(Stored items)

——

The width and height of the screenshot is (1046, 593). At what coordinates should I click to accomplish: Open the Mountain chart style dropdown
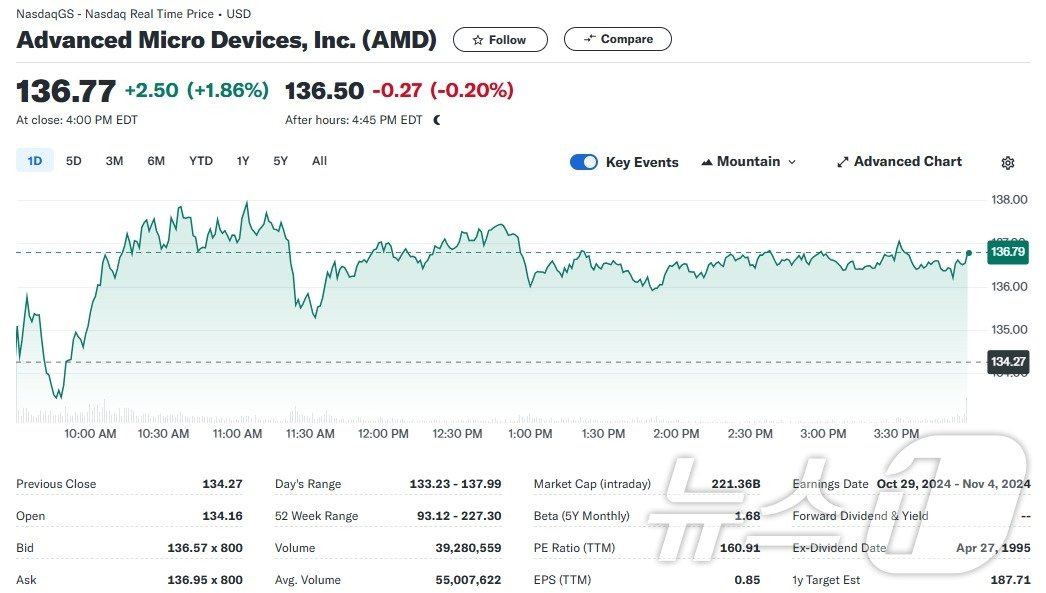coord(748,161)
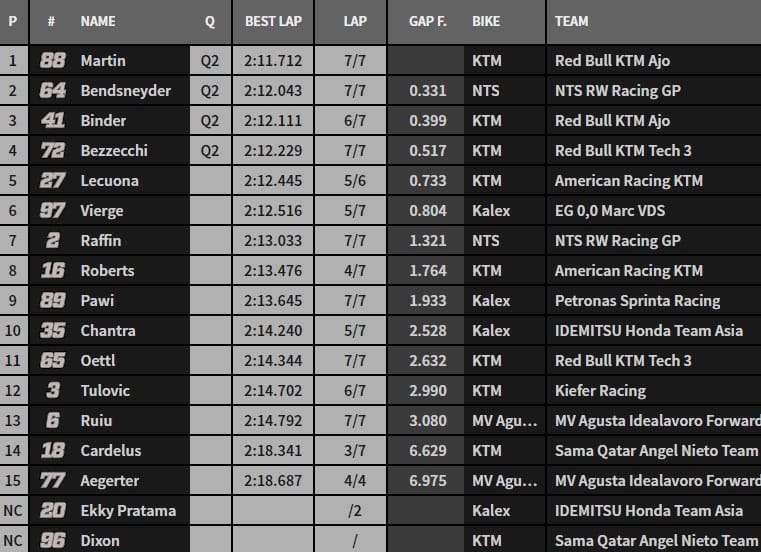The image size is (761, 552).
Task: Sort by the GAP F. column header
Action: tap(428, 21)
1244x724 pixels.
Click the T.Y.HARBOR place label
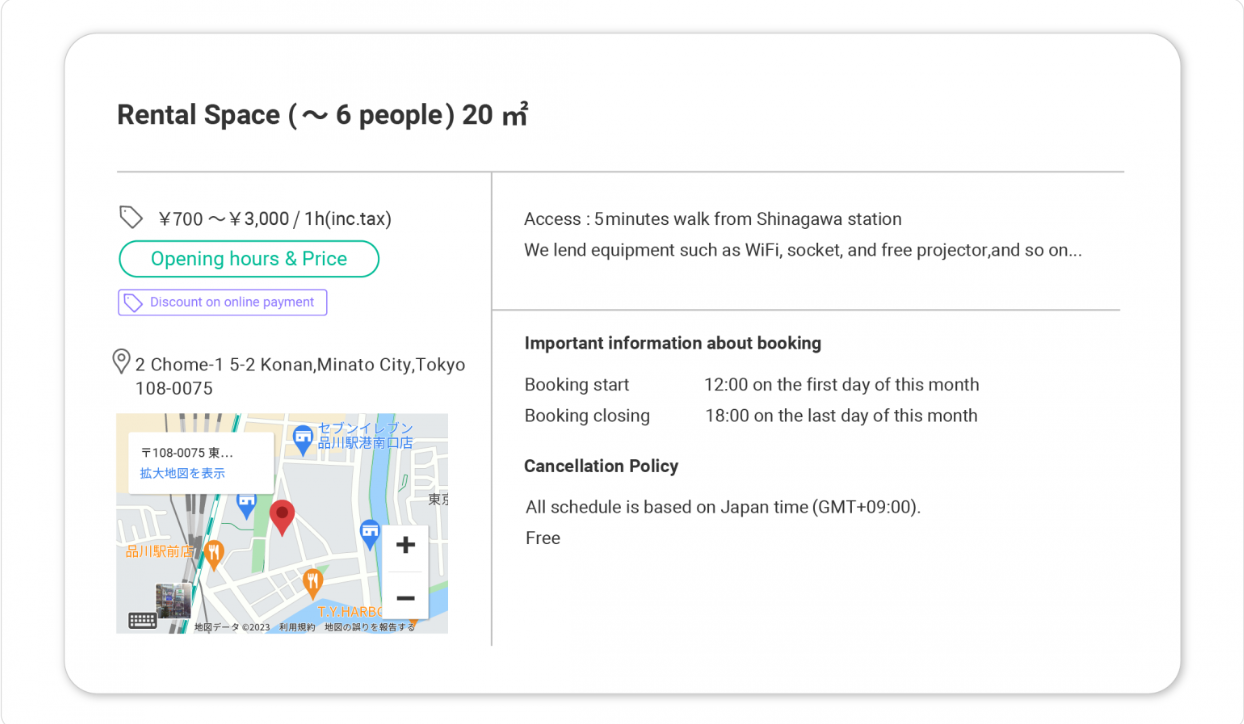(x=350, y=611)
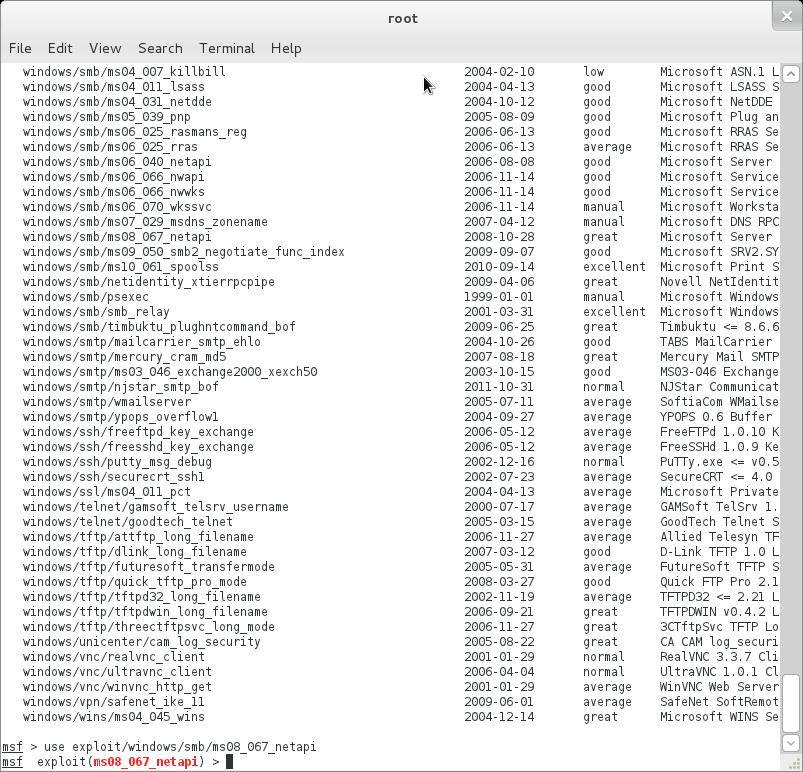Click the windows/smb/ms10_061_spoolss entry
This screenshot has height=772, width=803.
click(120, 267)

——

Leave out the pictures and restate, word for word, the lines from the top of the data through the line containing "1244x724 pixels.", both included.

The width and height of the screenshot is (1046, 593). At what coordinates should I click to accomplish: Open the Mountain chart style dropdown
coord(748,161)
The image size is (761, 552).
Task: Sort by the GAP F. column header
Action: tap(428, 21)
1244x724 pixels.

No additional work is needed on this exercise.